** What is expected **
In the listing below, locate the line with "The width and" and the line with "Open the Chhattisgarh entry", then output both and everything between them exactly, minus any pictures.

** Records shown **
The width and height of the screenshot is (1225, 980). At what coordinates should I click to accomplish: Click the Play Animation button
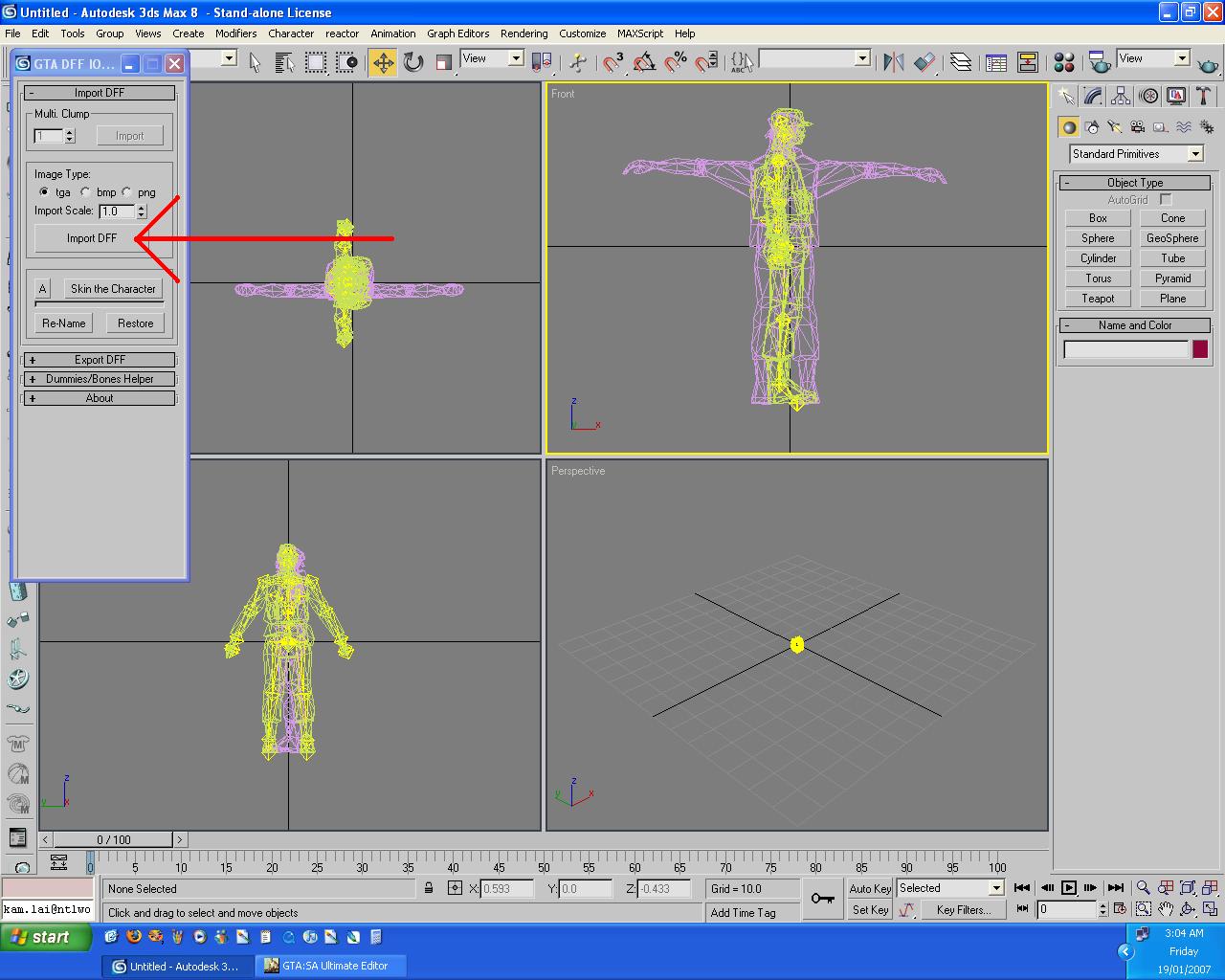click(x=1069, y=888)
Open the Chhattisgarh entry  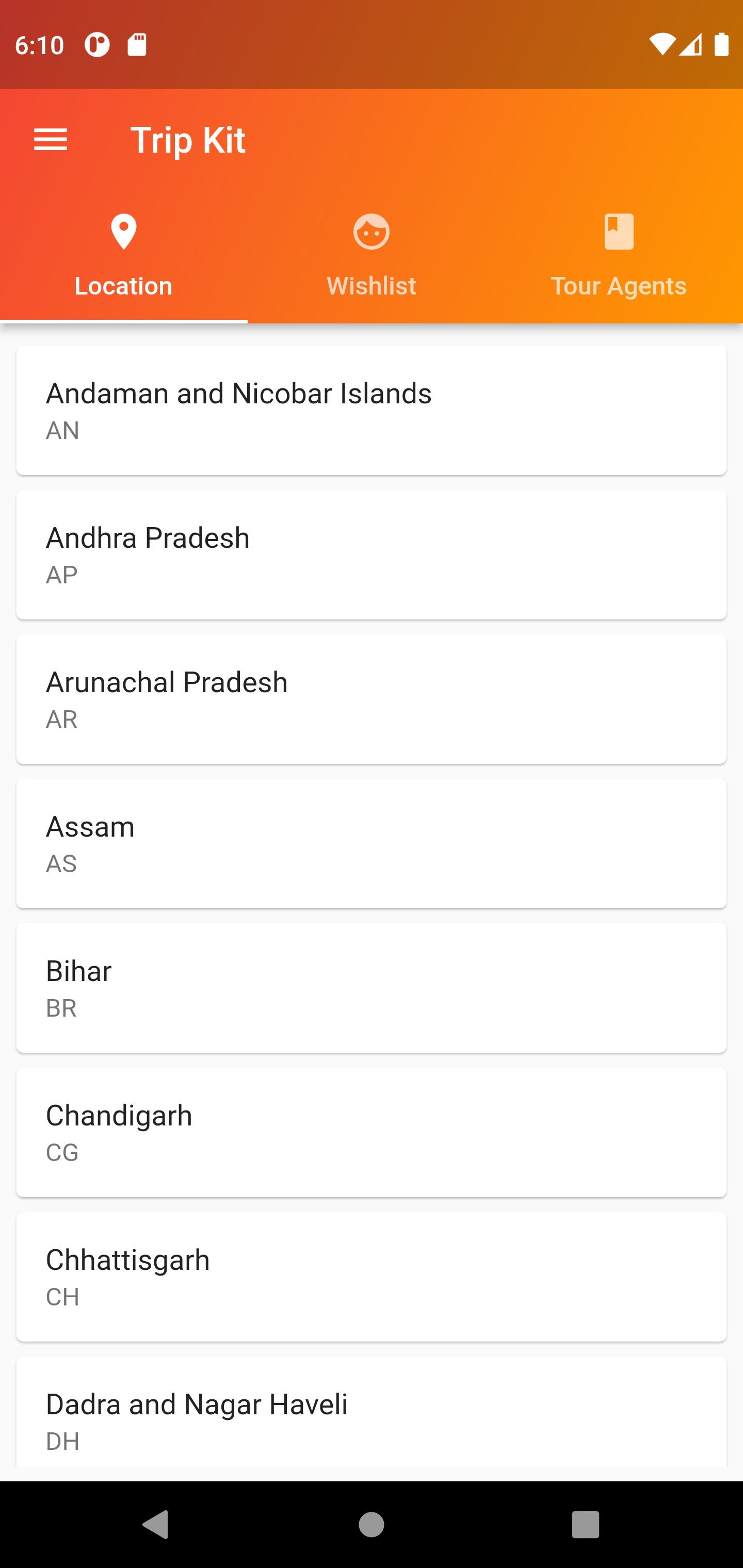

==

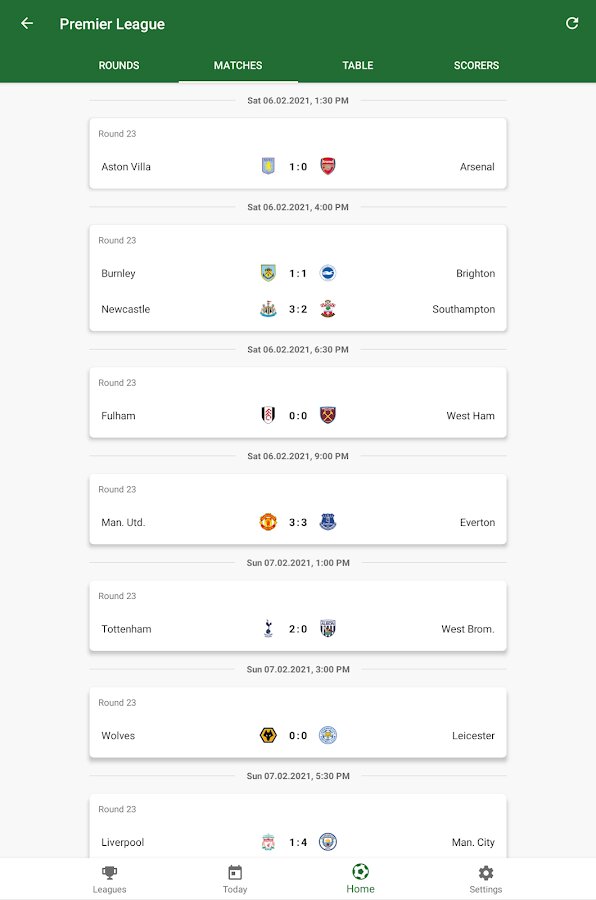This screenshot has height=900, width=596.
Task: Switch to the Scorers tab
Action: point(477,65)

** Response box **
The width and height of the screenshot is (1225, 980). At what coordinates should I click to accomplish: Click the Play Animation button
click(x=1069, y=888)
Open the Chhattisgarh entry  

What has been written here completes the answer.